Ernesto Galli della Loggia, pur senza mettere in discussione la dialettica fascismo-antifascismo, la categoria del male assoluto e ignorando del tutto “l’ambivalente trionfo del ‘messianismo giudaico’ nella seconda guerra mondiale” (24), si chiede se non sia il caso di “frantumare dall’interno l’‘antifascismo’ come autonoma categoria ideologica, e dunque, per conseguenza, anche ogni punto di vista storiografico che ad esso voglia richiamarsi circa l’evento ‘Guerra mondiale’” (25).

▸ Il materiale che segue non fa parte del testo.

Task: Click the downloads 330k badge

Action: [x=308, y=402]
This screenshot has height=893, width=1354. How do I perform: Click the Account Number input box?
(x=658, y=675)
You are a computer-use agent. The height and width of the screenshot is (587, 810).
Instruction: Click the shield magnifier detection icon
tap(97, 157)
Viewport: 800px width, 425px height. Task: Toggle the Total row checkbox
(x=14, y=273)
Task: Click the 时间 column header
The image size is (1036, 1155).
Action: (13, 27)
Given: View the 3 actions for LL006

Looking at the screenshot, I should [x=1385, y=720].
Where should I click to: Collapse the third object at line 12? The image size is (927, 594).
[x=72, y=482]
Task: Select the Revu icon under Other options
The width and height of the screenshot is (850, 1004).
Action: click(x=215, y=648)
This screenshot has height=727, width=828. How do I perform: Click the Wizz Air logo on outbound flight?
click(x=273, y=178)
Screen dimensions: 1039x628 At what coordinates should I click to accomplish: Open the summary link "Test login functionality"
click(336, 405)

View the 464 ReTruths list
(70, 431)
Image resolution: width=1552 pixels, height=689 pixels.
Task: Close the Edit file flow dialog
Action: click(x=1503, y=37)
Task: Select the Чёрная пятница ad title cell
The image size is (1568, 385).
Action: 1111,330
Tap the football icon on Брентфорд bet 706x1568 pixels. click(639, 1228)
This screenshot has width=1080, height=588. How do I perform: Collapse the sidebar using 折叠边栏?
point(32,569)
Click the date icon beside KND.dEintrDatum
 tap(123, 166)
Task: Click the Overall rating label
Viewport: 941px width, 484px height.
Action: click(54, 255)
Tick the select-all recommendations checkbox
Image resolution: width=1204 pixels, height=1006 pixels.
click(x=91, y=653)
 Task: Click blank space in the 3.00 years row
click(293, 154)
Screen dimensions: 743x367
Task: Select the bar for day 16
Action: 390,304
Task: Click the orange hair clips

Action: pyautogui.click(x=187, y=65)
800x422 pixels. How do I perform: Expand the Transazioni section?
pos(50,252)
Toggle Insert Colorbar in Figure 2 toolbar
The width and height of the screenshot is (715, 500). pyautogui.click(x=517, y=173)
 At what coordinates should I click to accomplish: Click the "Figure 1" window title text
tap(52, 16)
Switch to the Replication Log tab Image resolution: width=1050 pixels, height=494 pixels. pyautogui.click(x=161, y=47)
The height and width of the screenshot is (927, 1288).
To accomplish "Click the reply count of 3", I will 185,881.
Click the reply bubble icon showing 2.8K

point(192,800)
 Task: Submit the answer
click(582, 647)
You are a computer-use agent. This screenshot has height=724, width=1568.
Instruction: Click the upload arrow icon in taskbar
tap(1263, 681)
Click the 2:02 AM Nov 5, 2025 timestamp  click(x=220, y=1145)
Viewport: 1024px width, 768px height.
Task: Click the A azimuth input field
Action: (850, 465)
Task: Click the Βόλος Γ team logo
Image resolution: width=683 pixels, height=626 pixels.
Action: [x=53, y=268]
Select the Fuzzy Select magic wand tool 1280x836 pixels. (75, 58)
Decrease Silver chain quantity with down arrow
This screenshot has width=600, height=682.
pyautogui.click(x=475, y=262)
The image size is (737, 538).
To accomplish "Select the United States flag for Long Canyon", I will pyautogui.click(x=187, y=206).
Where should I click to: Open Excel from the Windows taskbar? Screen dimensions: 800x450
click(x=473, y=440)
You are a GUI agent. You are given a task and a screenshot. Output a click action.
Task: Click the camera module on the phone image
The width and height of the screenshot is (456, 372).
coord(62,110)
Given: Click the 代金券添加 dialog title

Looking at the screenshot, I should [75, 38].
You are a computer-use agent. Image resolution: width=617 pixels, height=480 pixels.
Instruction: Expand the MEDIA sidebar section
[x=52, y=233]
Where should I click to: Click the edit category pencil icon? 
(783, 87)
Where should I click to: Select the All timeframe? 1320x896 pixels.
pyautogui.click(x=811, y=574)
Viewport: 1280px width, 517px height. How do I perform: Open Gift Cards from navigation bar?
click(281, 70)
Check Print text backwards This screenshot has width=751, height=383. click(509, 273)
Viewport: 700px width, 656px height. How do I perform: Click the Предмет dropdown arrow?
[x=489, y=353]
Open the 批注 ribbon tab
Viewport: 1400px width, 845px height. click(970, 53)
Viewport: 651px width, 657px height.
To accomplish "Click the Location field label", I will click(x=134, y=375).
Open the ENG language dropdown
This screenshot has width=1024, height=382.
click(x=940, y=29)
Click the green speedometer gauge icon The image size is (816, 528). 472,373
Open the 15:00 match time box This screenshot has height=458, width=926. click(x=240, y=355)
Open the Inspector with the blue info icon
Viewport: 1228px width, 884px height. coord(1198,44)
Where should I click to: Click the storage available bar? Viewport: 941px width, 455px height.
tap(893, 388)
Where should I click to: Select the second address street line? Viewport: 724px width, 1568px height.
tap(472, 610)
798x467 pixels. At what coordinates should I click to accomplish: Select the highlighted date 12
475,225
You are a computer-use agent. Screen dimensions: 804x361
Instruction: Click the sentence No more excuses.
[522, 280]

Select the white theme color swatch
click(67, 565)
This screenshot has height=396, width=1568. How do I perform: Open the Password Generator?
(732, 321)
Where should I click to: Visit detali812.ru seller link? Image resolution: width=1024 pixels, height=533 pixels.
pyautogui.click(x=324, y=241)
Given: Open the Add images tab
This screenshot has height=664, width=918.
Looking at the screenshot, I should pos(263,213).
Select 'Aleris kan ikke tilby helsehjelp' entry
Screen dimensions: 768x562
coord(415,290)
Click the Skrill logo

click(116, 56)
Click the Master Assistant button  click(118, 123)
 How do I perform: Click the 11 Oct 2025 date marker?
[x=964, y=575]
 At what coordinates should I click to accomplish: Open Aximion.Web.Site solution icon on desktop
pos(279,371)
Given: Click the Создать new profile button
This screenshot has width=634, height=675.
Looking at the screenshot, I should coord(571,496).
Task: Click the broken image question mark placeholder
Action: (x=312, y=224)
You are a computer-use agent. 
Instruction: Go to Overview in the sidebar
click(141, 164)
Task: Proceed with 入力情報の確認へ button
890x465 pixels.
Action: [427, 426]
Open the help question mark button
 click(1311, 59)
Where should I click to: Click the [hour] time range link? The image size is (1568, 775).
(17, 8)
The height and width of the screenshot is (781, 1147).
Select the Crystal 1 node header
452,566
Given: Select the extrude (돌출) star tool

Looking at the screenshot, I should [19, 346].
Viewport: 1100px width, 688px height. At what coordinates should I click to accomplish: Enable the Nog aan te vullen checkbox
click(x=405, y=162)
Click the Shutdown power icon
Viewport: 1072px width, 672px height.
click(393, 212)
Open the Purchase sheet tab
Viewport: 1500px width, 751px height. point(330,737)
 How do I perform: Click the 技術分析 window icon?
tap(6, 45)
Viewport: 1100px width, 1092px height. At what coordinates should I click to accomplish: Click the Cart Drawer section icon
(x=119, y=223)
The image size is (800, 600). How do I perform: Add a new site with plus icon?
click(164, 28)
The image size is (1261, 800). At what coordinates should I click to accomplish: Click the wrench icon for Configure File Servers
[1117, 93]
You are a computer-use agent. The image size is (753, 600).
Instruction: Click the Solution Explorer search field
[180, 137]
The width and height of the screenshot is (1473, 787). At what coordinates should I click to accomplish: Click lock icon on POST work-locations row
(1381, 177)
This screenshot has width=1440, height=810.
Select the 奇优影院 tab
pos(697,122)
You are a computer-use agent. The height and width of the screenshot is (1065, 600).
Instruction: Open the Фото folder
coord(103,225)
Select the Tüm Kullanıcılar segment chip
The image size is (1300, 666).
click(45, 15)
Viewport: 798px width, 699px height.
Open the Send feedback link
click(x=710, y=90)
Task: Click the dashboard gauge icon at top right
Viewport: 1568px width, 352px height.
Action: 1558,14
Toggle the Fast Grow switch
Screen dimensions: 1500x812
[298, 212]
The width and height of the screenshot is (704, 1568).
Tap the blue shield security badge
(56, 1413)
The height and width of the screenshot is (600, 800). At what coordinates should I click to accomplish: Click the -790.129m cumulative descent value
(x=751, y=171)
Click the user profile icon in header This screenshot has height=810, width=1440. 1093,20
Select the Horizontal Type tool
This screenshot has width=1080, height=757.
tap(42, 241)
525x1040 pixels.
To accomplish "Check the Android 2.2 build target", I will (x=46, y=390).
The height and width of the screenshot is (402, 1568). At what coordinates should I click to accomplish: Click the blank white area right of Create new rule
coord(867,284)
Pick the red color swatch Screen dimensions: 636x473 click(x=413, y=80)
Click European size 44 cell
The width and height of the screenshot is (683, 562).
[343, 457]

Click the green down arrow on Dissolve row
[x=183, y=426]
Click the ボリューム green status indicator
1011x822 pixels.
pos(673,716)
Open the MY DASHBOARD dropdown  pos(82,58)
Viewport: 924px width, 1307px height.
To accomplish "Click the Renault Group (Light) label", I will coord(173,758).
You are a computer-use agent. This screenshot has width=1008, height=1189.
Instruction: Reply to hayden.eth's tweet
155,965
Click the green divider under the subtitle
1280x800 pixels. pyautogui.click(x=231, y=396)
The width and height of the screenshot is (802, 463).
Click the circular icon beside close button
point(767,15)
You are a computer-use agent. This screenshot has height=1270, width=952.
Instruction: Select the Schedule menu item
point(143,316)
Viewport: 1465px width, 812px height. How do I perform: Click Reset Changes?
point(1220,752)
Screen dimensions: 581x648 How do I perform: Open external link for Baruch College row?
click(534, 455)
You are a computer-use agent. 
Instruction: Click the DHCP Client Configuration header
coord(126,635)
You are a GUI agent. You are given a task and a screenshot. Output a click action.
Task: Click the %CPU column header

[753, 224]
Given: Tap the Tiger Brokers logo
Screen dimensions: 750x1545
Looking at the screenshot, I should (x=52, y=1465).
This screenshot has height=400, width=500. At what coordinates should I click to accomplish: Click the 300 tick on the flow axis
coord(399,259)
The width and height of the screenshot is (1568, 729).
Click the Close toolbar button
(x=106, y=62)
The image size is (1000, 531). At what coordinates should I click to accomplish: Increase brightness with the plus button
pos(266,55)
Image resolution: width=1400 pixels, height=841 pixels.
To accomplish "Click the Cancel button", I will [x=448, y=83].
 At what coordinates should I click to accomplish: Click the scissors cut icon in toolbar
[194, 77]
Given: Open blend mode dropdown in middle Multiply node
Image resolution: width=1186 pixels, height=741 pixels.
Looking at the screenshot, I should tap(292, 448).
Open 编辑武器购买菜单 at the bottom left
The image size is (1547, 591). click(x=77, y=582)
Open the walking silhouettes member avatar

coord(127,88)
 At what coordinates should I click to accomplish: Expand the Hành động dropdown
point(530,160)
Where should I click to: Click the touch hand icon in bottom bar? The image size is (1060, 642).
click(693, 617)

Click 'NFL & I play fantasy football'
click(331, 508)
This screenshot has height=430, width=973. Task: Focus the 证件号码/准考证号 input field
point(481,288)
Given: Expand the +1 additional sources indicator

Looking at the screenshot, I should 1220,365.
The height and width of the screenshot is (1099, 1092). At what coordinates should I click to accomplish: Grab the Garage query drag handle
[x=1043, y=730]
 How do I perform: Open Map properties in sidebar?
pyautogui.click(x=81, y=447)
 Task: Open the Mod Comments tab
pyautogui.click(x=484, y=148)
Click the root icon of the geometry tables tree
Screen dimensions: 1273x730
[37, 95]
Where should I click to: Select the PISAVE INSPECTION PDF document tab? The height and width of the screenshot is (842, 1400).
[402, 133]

(22) Michael R. Marrus, The Unwanted. European Refuges in the Twentieth Century, Oxford, Oxford University Press, 1985, pp. 301 e 325-26.
(23) Ernesto Galli della Loggia, in: Andreas Hillgruber, Il duplice tramonto, La frantumazione del “Reich” tedesco e la fine dell’ebraismo europeo, Il Mulino, Bologna 1990, pp. 17-18.
(24) Ernst Nolte, Der zweite Weltkrieg und der ambivalente Sieg des “jüdischen Messianismus”, in: Geschichtsdenken im 20 Jahrhundert, von Max Weber bis Hans Jonas, Propyläen, Verlag Ullstein, Berlin-Frankfurt a.M. 1991, pp. 317-329.
(25) Ernesto Galli della Loggia, op.cit., p.18.

Le parole del liberale Ernesto Galli della Loggia sembrano echeggiare quelle del marxista eretico Amadeo Bordiga quando sosteneva che “il peggior prodotto del fascismo è l’antifascismo... il partigiano è quello che combatte per un altro, se lo faccia per fede, per dovere o per  soldo poco importa” (26). Rileggere e ricominciare da Thorwald alla luce dell’Historikerstreit significa abbandonare la concezione della storia quale dramma dialettico alla maniera brechtiana ed aprirsi ad una concezione tragica della storia, non per amore della tragedia, ma per amore della verità storica. Guardando alla storia del XX secolo e allo scontro di forze che lo ha caratterizzato Ernst Nolte osserva: “Ma nella lotta di queste forze risultò una realtà analoga a quella del destino di Antigone, poterono cioè nascere tragedie storiche e non solo individuali. Nessuna di queste tragedie fu più grande di quella del socialismo che evidentemente aveva in sé tante ragioni e tanto futuro e che tuttavia aveva torto poiché voleva imporre alla società nel suo complesso la sua legge, specialmente quando si era legato con la realtà imponente di un grande Stato. Di carattere tragico fu tuttavia anche il contro movimento che univa in sé in altro modo diritto storico e torto storico e trovò la sua incarnazione più forte in un altro Stato. La tragedia storica del XX secolo è la guerra civile politica e intellettuale, infine anche statale e militare, che il comunismo e il fascismo condussero l’uno contro l’altro, poiché nell’esaltazione del proprio diritto parziale sostenuto incondizionatamente al posto dell’equilibrio e del contrappeso delle forze intervenne la fatale ‘battaglia finale’ con tutti i suoi paradossi e le inversioni e i milioni di morti” (27).

(26) Amadeo Bordiga, Marxismo o partigianesimo, in “Battaglia comunista”, n. 14 del 1949.
(27) Ernst Nolte, “Lehrstück” oder “Tragödie”? Gedanken über die Interpretation der Geschichte des 20 Jahrhunderts, in: Lehrstück oder Tragödie, Beiträge zur Interpretation des 20.Jahrhunderts, Böhlau Verlag Köln Weimar Wien, 1991, p. 11. Trad. it. di Francesco Coppellotti in: Dramma dialettico o tragedia? La guerra civile mondiale e altri saggi. op.cit., pp. 25-26.